▶ _WHAT YOU HAVE TO DO_: The response should contain only those lines of the entries below that include the string "click".
- - - -
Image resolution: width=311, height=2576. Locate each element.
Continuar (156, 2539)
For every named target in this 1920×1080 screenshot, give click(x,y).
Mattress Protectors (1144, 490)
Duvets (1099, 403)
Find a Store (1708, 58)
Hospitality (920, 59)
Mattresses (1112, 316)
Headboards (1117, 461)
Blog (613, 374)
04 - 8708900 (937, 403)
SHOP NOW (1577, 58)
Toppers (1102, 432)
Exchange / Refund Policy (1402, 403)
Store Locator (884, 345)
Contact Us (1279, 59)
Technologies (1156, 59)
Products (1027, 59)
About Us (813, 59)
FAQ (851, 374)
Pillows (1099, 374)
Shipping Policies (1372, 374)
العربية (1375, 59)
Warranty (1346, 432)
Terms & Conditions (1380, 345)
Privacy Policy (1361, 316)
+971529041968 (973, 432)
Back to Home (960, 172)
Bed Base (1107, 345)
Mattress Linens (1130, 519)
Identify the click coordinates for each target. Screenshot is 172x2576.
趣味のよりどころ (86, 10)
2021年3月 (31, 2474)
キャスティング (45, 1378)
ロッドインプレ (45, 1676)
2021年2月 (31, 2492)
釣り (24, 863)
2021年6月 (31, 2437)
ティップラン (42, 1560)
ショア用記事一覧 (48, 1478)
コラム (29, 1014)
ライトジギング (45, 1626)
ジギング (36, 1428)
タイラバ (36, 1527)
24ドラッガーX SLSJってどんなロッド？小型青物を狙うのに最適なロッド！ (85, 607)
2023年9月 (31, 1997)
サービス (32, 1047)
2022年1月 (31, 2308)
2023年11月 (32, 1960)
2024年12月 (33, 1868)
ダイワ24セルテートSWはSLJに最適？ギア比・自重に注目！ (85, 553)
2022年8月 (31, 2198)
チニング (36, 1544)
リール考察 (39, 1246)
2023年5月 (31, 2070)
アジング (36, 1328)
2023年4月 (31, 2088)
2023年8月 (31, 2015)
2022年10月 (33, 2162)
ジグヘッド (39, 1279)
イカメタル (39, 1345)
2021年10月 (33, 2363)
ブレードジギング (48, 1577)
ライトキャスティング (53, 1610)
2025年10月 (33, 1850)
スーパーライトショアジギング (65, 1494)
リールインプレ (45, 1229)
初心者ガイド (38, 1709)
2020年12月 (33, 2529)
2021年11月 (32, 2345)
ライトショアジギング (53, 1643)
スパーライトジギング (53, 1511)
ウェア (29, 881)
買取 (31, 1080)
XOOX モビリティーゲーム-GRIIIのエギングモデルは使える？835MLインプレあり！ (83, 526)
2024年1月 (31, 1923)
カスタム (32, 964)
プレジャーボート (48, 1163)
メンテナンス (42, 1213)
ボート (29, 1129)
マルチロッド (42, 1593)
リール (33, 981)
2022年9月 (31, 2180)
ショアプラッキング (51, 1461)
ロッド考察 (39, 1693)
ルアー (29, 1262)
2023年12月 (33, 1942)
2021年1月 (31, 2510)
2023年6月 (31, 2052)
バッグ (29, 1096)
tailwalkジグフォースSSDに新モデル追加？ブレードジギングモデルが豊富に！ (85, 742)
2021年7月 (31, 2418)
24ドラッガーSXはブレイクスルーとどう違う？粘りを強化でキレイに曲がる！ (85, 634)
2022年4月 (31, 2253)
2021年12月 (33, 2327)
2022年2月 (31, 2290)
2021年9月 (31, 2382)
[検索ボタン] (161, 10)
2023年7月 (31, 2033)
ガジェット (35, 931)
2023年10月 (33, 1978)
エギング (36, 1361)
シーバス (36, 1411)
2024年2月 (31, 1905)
- - - -
▶ _REPLY_:
For every named target in this 1920×1080 screenshot, give click(x,y).
Identify the click coordinates for each target. Screenshot is 172x2576.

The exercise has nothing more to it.